*** RECORD SET Section Begins ***
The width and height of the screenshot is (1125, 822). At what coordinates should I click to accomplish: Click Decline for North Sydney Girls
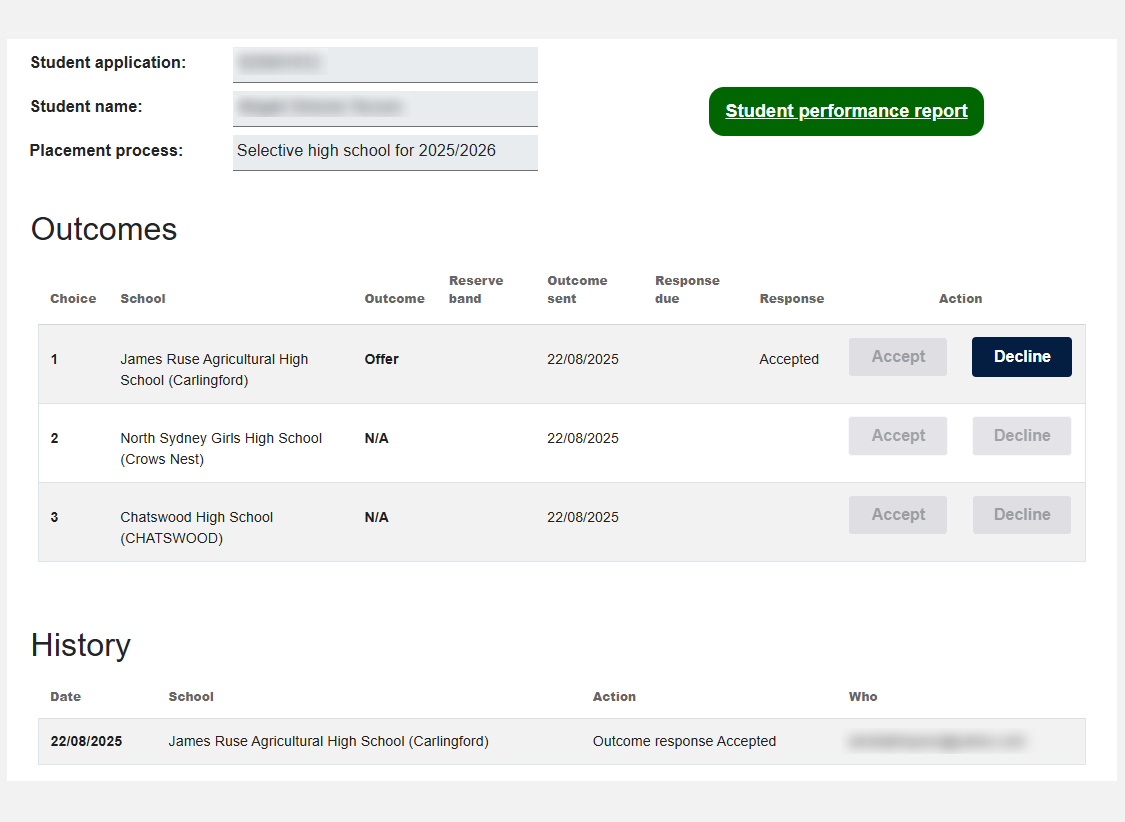click(x=1021, y=436)
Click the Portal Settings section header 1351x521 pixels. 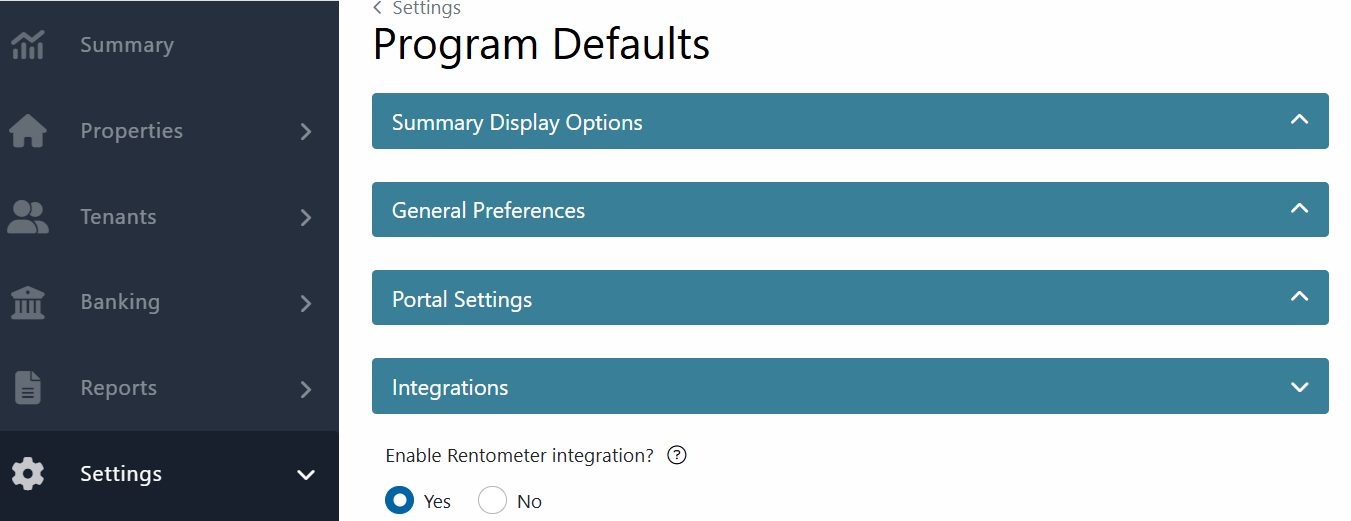point(850,298)
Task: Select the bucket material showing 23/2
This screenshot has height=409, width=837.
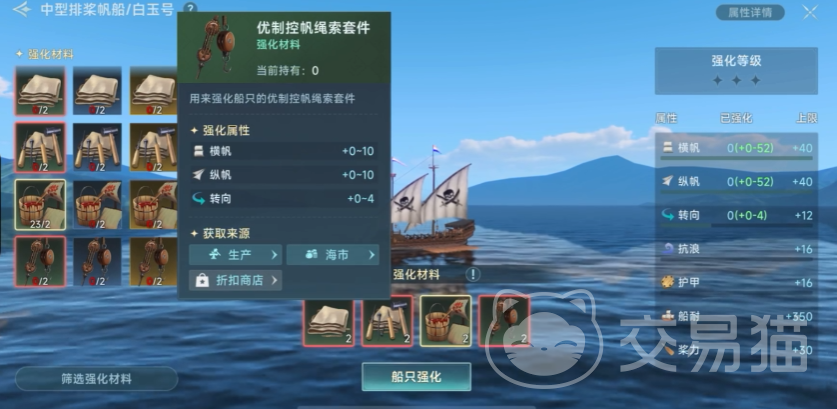Action: 40,204
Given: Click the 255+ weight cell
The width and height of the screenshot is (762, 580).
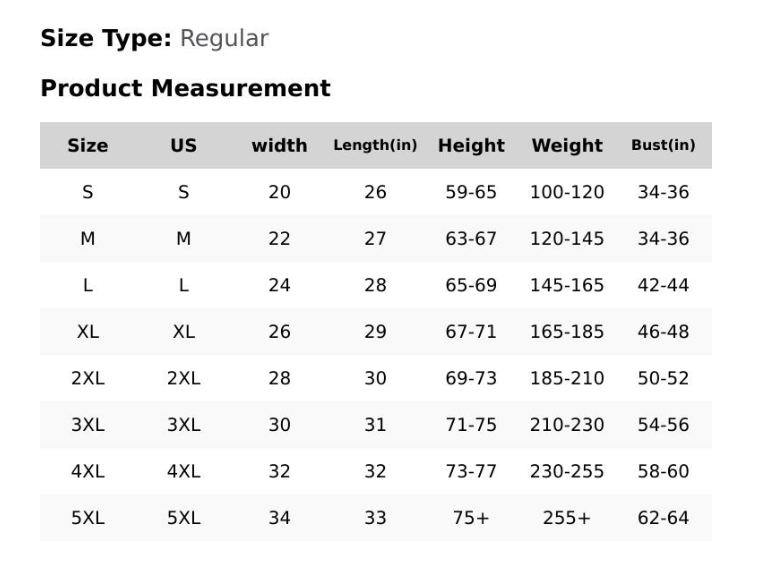Looking at the screenshot, I should [x=567, y=518].
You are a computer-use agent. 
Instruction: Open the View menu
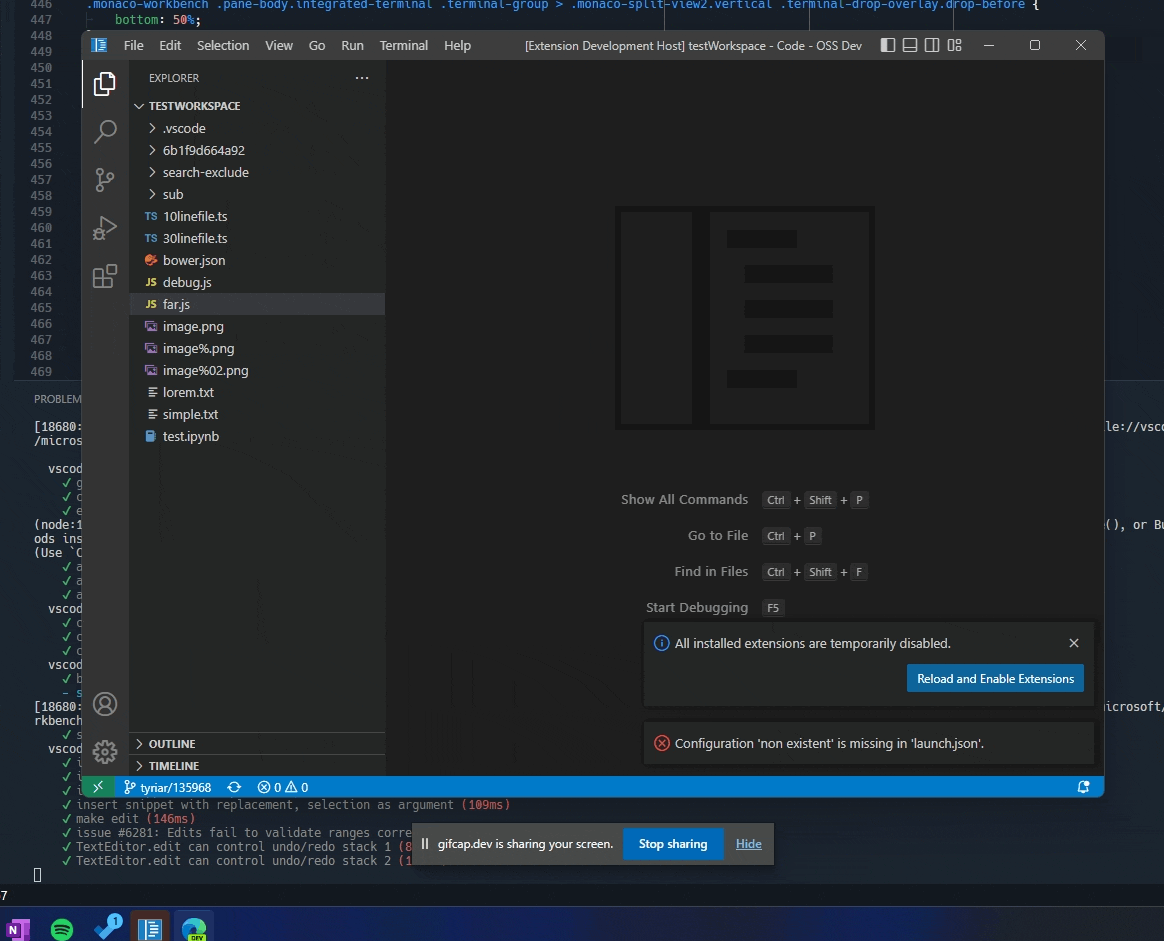[x=279, y=45]
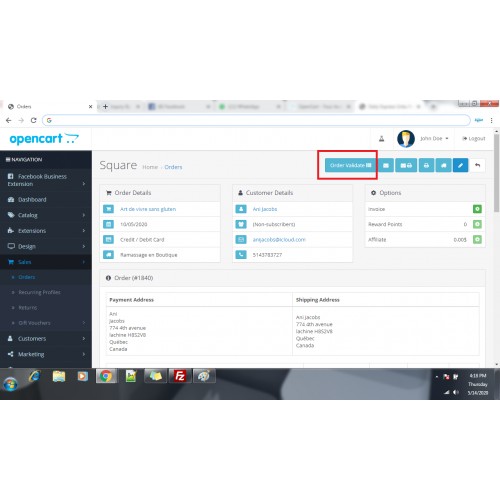Click the green Reward Points add button
The image size is (500, 500).
pyautogui.click(x=477, y=224)
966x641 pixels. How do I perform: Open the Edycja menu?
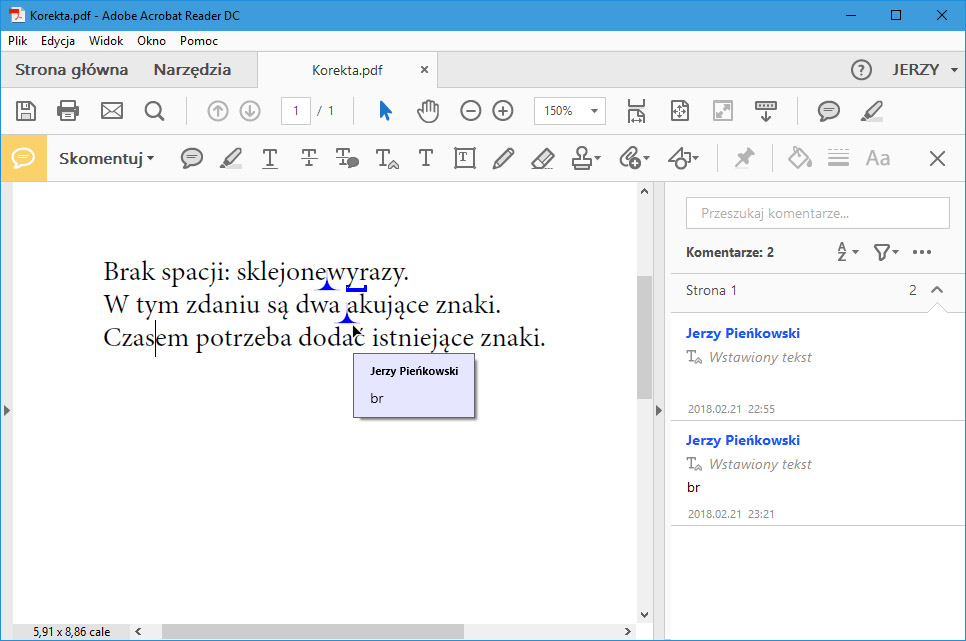tap(58, 41)
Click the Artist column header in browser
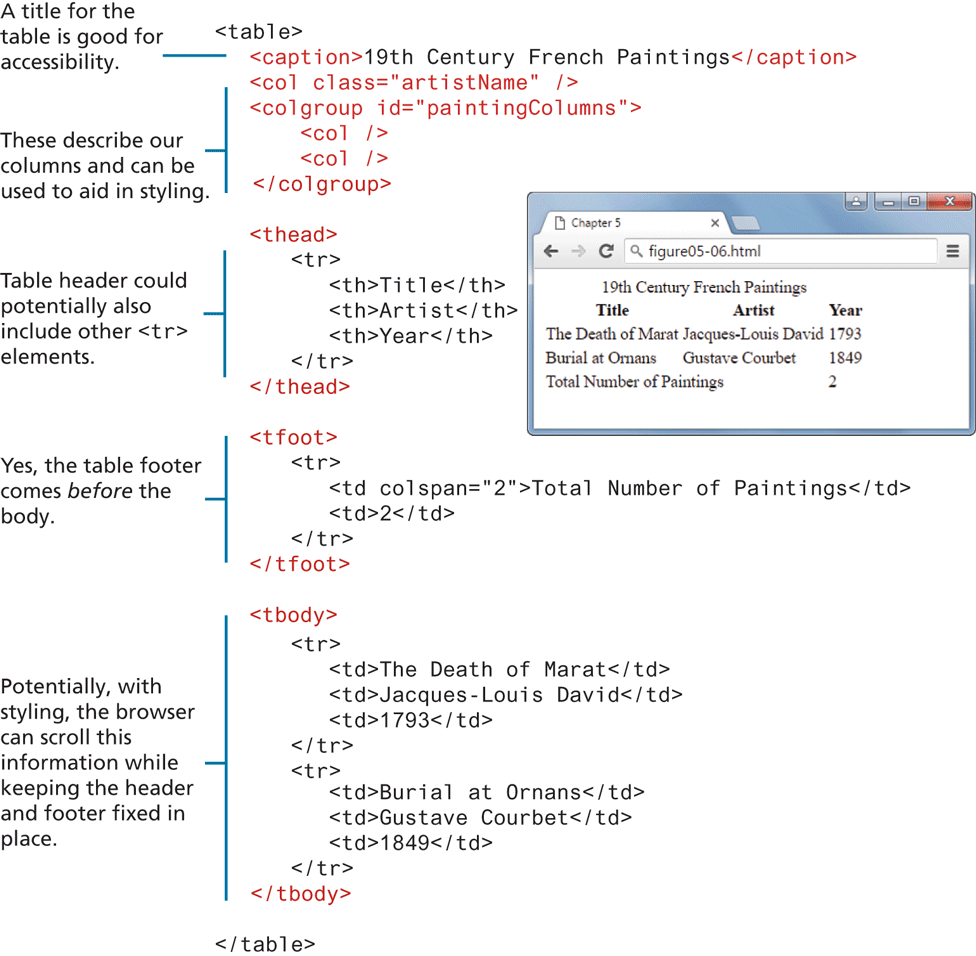 [x=753, y=311]
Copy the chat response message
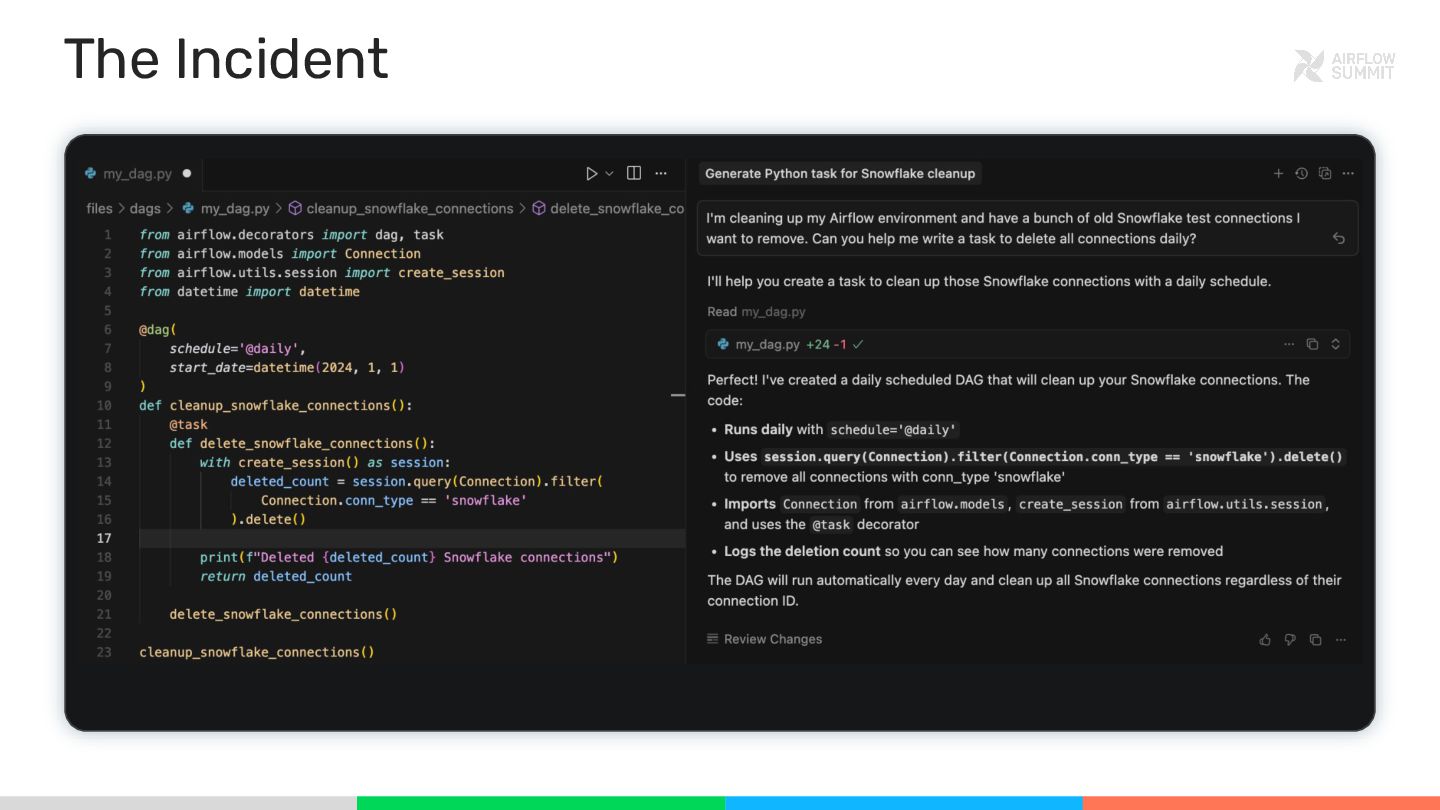 click(1315, 640)
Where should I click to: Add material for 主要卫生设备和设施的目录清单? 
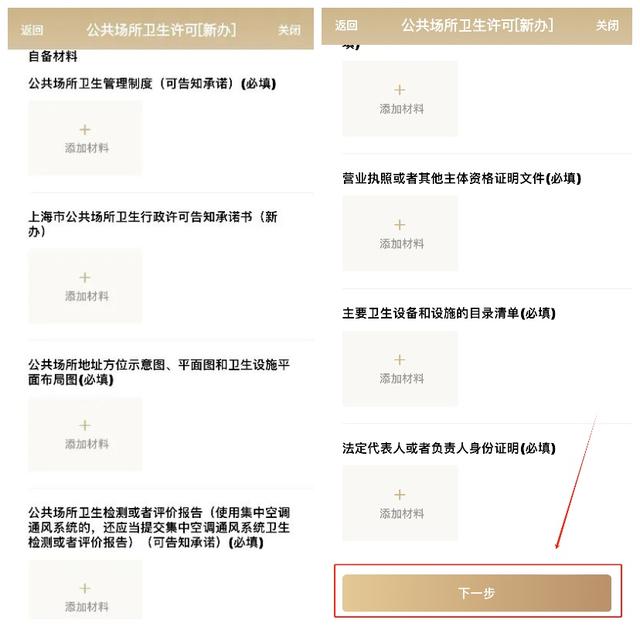(400, 369)
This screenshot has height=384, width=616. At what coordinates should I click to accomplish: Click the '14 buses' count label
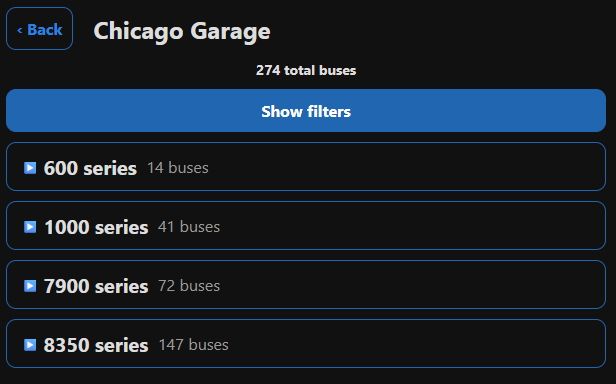[178, 168]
*** RECORD SET Section Ends ***
> WHAT THE EXERCISE ASKS
Copy exactly what appears from the line holding "Instruction: Open the View menu" to the end of the material, keeping both end lines. Pictures are not part of the copy.

> RESPONSE BELOW
Instruction: Open the View menu
[x=279, y=45]
Click the green Reward Points add button
The image size is (500, 500).
pyautogui.click(x=477, y=224)
966x641 pixels. How do I perform: Open the Edycja menu?
tap(58, 41)
Click the Artist column header in browser
 [x=753, y=311]
Copy the chat response message
 click(1315, 640)
Where should I click to: Add material for 主要卫生设备和设施的目录清单? 
(400, 369)
This screenshot has height=384, width=616. At what coordinates should I click to accomplish: Click the '14 buses' count label
[178, 168]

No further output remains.